Exercise directions.
One range is to be output from the listing below, exactly as written: the line with "Select the Dec. 6, 2023 cell" to the line with "The image size is (510, 361).", both kept.
═════ Extracted material ═════
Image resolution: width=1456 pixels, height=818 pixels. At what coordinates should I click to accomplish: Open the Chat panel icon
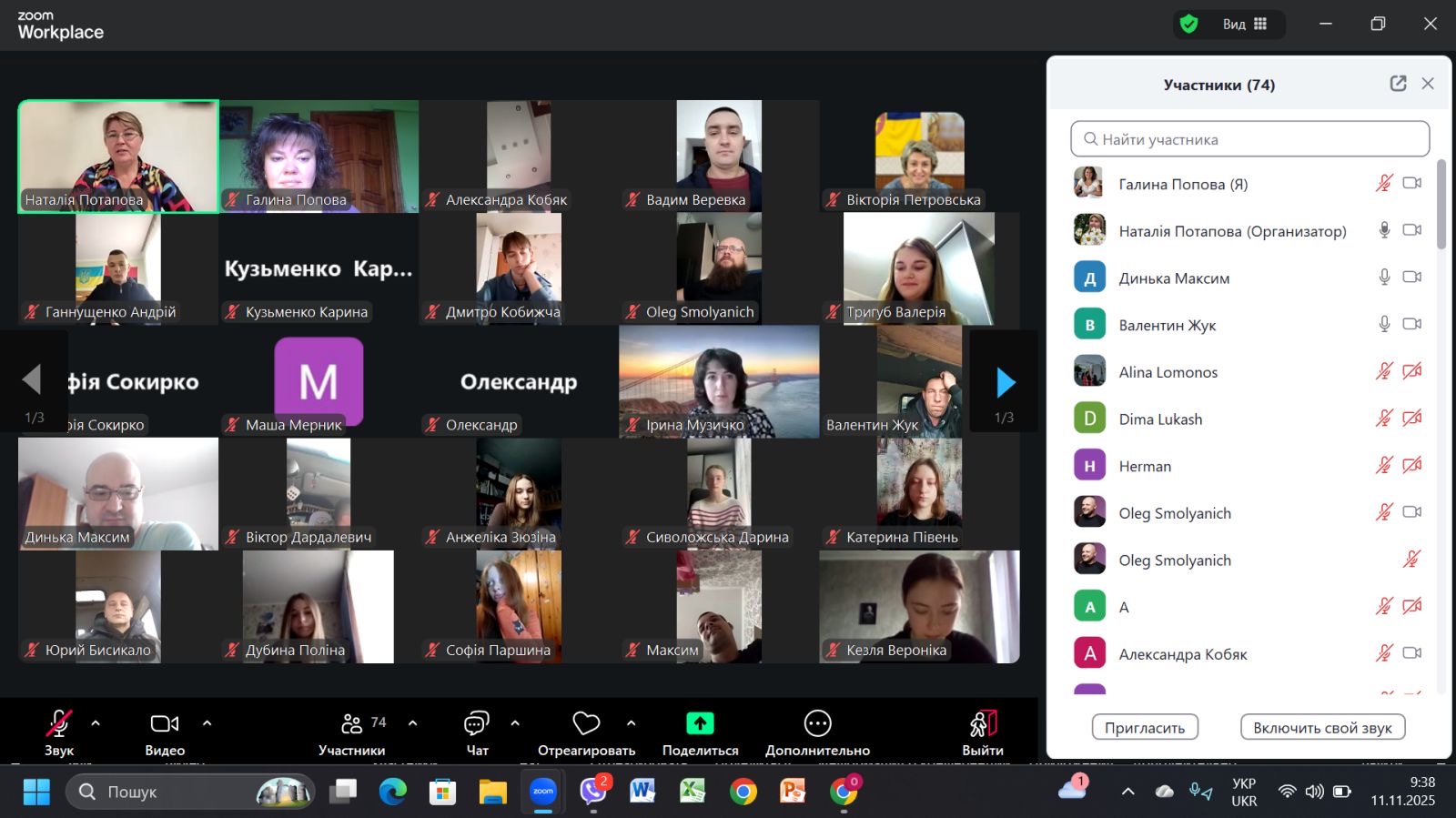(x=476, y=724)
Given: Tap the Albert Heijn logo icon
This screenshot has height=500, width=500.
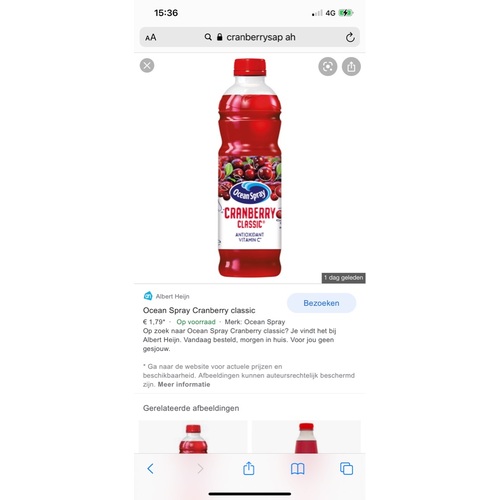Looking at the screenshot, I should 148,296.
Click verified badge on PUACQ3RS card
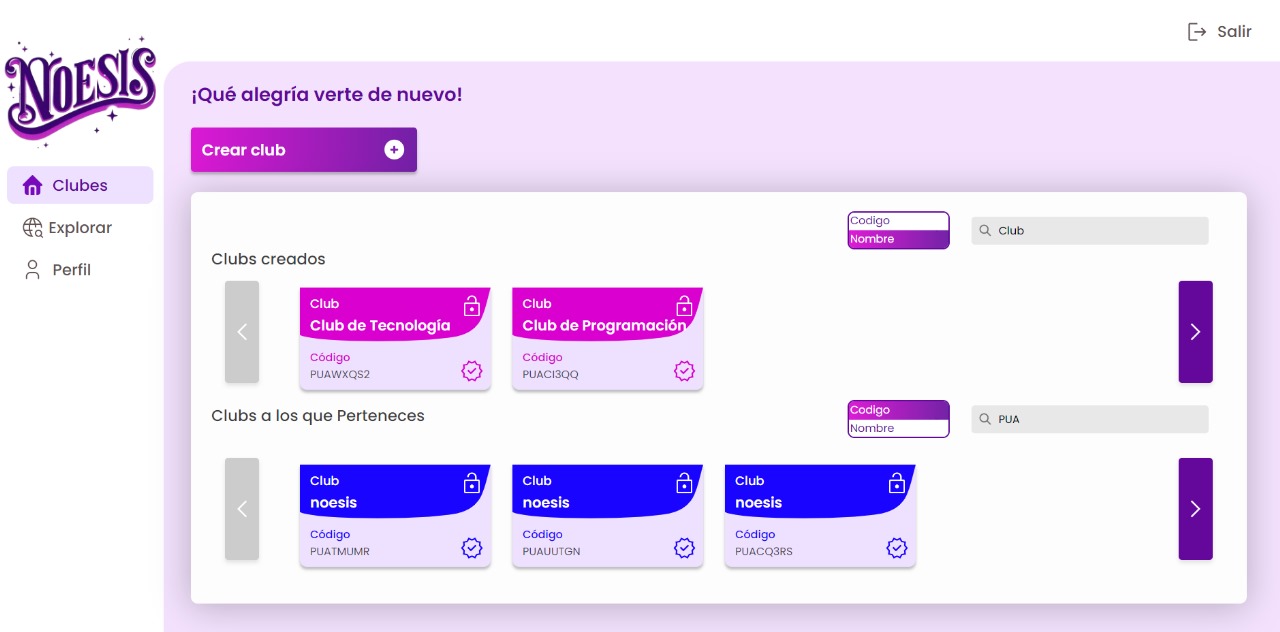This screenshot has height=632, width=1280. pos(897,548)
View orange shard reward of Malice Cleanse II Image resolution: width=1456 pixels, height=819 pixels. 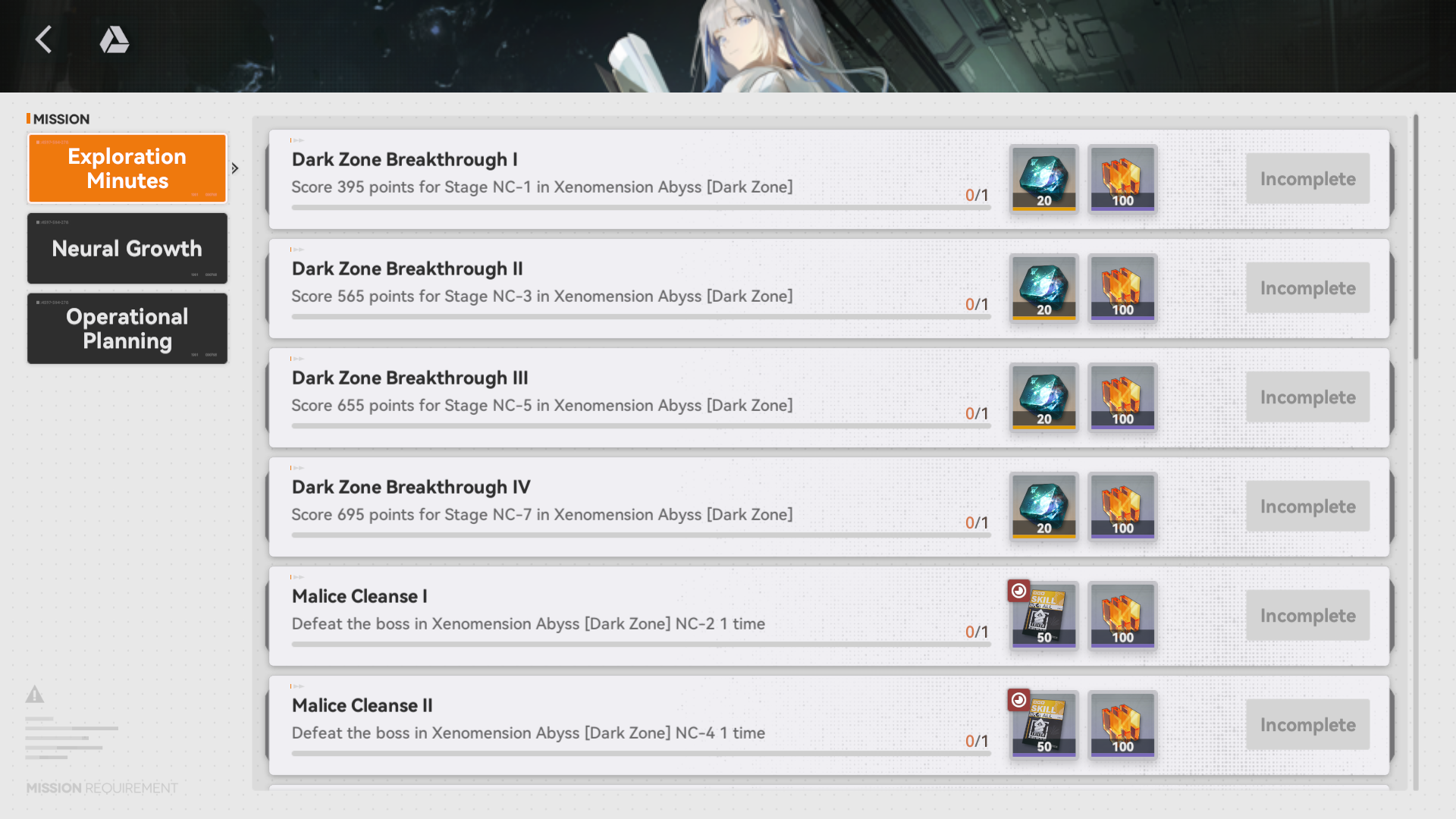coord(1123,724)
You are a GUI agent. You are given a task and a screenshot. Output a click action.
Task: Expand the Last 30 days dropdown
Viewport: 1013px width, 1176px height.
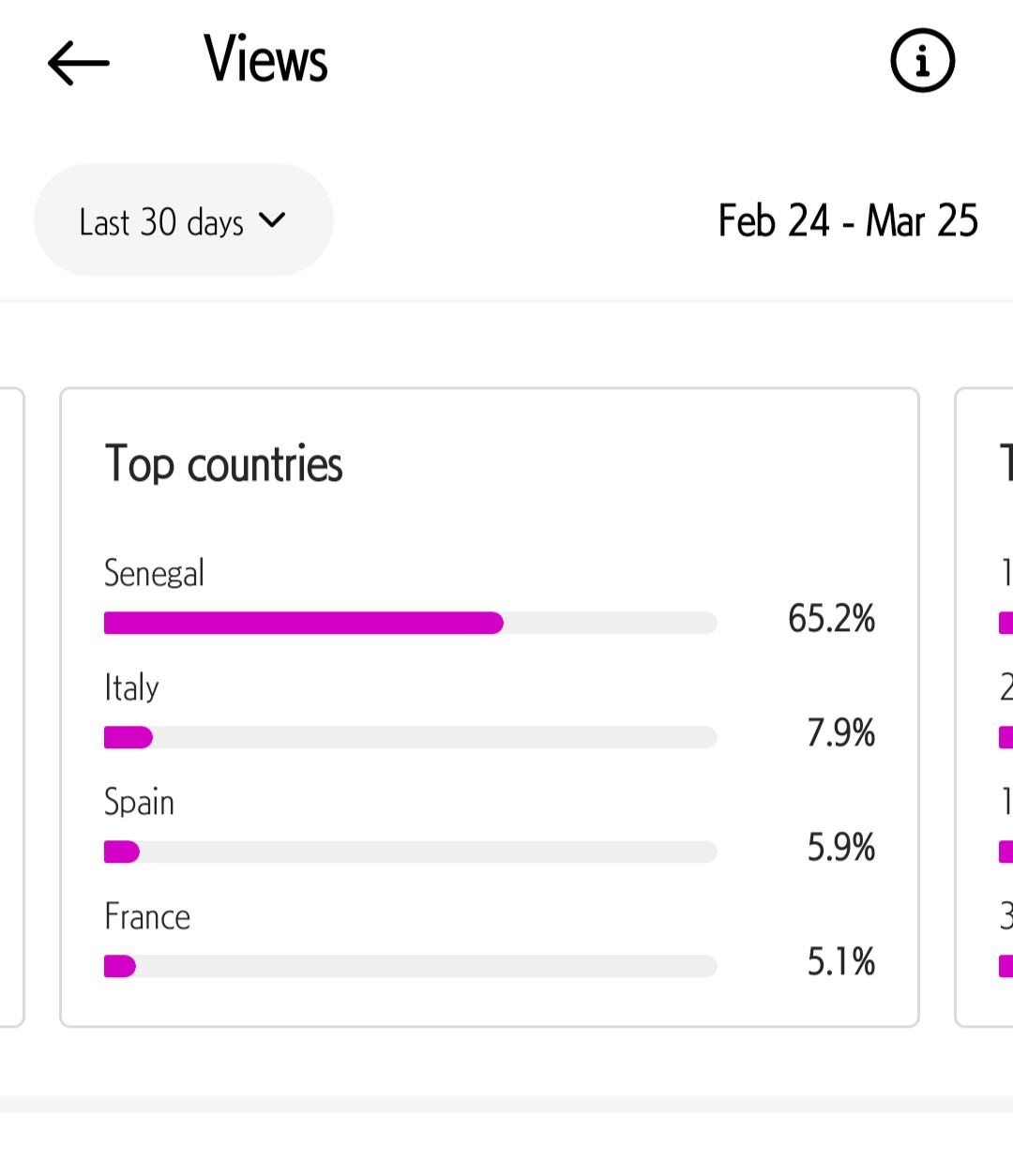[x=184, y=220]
═════
═════ Extracted material ═════
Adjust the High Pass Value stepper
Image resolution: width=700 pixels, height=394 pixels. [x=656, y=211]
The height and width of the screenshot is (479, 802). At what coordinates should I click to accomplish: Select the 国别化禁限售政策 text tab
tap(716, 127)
═════
═════ Extracted material ═════
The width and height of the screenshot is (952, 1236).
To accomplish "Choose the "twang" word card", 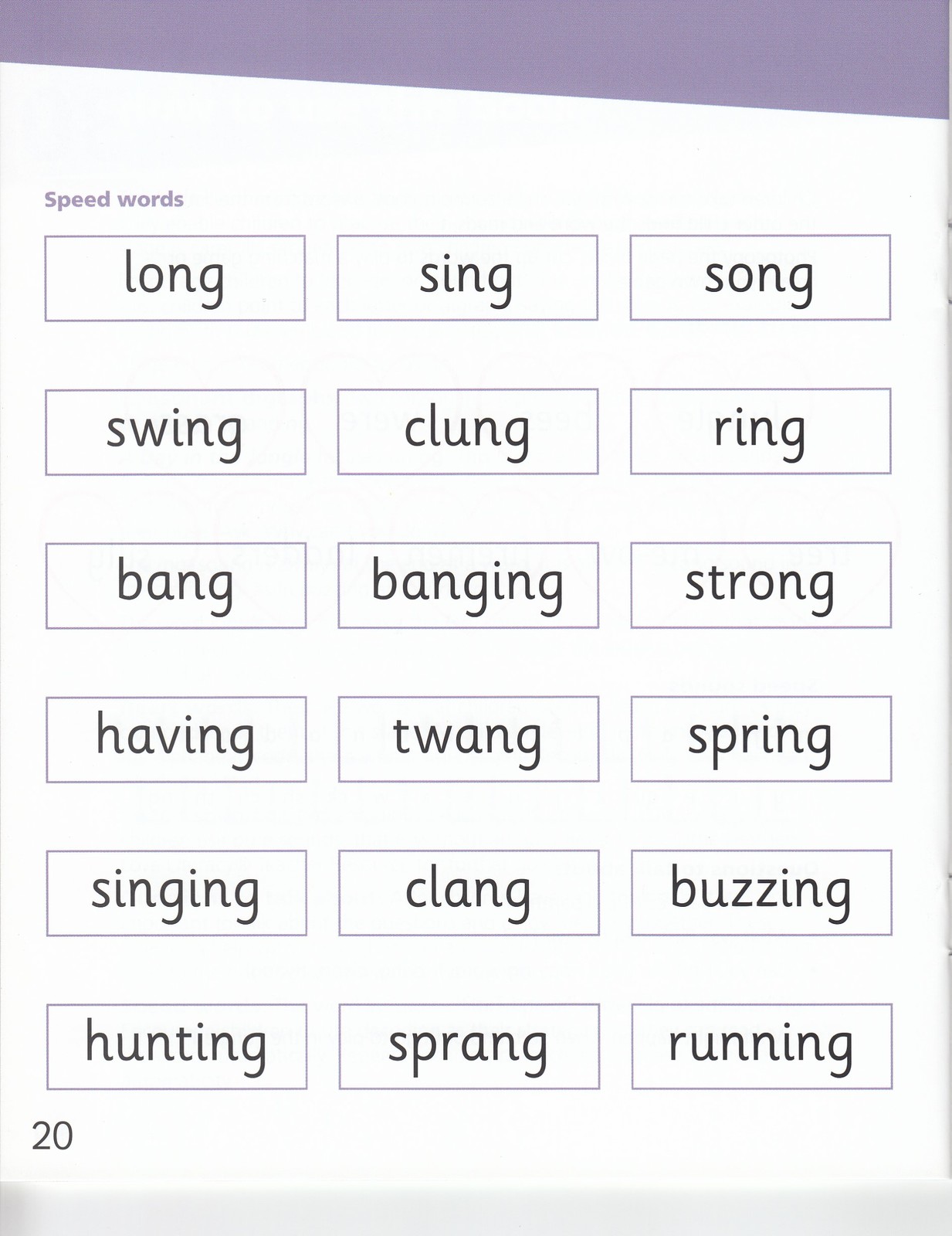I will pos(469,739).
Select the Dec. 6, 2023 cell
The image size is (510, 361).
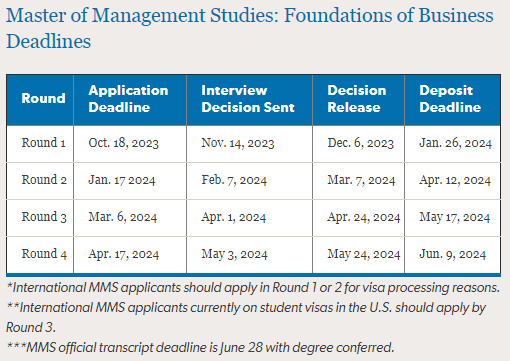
═════
Problem solution.
Select the Dec. 6, 2023 cell
The image size is (510, 361).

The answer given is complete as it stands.